==== GIVEN DATA

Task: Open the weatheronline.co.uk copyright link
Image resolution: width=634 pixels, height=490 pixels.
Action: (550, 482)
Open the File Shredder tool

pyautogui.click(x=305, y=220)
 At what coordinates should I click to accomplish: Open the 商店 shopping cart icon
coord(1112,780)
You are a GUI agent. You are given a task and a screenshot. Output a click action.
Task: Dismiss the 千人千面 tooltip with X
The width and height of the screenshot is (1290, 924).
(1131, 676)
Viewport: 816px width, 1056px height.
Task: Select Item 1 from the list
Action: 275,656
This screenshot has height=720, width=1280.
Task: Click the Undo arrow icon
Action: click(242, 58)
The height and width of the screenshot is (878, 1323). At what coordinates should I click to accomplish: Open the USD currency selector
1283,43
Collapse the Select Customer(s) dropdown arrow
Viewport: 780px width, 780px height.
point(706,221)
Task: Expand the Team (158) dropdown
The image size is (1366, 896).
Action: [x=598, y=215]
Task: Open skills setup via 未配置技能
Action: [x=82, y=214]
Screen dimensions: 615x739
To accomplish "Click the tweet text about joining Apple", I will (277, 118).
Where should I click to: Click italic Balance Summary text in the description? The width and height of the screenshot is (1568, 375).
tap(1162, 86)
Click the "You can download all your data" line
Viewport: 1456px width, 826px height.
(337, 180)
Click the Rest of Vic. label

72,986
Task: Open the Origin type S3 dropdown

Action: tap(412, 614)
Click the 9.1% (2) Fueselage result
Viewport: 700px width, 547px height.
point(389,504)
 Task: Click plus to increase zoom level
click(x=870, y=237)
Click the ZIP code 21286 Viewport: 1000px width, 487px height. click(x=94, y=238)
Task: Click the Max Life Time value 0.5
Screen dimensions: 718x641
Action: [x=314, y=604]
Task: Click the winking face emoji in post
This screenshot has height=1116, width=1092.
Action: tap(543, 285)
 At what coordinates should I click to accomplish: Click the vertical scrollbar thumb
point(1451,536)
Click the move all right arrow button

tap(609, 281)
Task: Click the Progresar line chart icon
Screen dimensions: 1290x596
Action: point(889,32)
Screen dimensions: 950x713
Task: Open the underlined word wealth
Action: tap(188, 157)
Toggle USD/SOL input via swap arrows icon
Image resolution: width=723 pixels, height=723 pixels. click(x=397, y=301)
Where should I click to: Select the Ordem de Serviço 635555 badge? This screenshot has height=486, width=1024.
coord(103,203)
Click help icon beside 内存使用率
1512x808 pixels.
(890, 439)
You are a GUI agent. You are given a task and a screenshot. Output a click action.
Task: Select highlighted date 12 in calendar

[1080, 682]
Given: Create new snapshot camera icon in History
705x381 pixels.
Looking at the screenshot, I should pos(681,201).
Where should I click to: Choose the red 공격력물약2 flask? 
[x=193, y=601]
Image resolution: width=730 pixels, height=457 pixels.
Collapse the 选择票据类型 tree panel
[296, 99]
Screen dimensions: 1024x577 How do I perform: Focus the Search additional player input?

========

Repeat each line above exactly as written.

* SOLUTION TO THIS EXERCISE:
Task: Open the weatheronline.co.uk copyright link
Image resolution: width=634 pixels, height=490 pixels.
Action: (550, 482)
Open the File Shredder tool

pyautogui.click(x=305, y=220)
 At what coordinates should I click to accomplish: Open the 商店 shopping cart icon
coord(1112,780)
You are a GUI agent. You are given a task and a screenshot. Output a click action.
Task: Dismiss the 千人千面 tooltip with X
The width and height of the screenshot is (1290, 924).
(1131, 676)
Viewport: 816px width, 1056px height.
Task: Select Item 1 from the list
Action: 275,656
This screenshot has height=720, width=1280.
Task: Click the Undo arrow icon
Action: click(242, 58)
The height and width of the screenshot is (878, 1323). At what coordinates should I click to accomplish: Open the USD currency selector
1283,43
Collapse the Select Customer(s) dropdown arrow
Viewport: 780px width, 780px height.
point(706,221)
Task: Expand the Team (158) dropdown
The image size is (1366, 896).
Action: [x=598, y=215]
Task: Open skills setup via 未配置技能
Action: [x=82, y=214]
Screen dimensions: 615x739
To accomplish "Click the tweet text about joining Apple", I will (277, 118).
Where should I click to: Click italic Balance Summary text in the description? The width and height of the screenshot is (1568, 375).
tap(1162, 86)
Click the "You can download all your data" line
Viewport: 1456px width, 826px height.
(337, 180)
Click the Rest of Vic. label

72,986
Task: Open the Origin type S3 dropdown

Action: tap(412, 614)
Click the 9.1% (2) Fueselage result
Viewport: 700px width, 547px height.
point(389,504)
 Task: Click plus to increase zoom level
click(x=870, y=237)
Click the ZIP code 21286 Viewport: 1000px width, 487px height. click(x=94, y=238)
Task: Click the Max Life Time value 0.5
Screen dimensions: 718x641
Action: [x=314, y=604]
Task: Click the winking face emoji in post
This screenshot has height=1116, width=1092.
Action: tap(543, 285)
 At what coordinates should I click to accomplish: Click the vertical scrollbar thumb
point(1451,536)
Click the move all right arrow button

tap(609, 281)
Task: Click the Progresar line chart icon
Screen dimensions: 1290x596
Action: point(889,32)
Screen dimensions: 950x713
Task: Open the underlined word wealth
Action: tap(188, 157)
Toggle USD/SOL input via swap arrows icon
Image resolution: width=723 pixels, height=723 pixels. click(x=397, y=301)
Where should I click to: Select the Ordem de Serviço 635555 badge? This screenshot has height=486, width=1024.
coord(103,203)
Click help icon beside 内存使用率
1512x808 pixels.
(890, 439)
You are a GUI agent. You are given a task and a screenshot. Output a click action.
Task: Select highlighted date 12 in calendar

[1080, 682]
Given: Create new snapshot camera icon in History
705x381 pixels.
Looking at the screenshot, I should pos(681,201).
Where should I click to: Choose the red 공격력물약2 flask? 
[x=193, y=601]
Image resolution: width=730 pixels, height=457 pixels.
Collapse the 选择票据类型 tree panel
[296, 99]
Screen dimensions: 1024x577 How do I perform: Focus the Search additional player input?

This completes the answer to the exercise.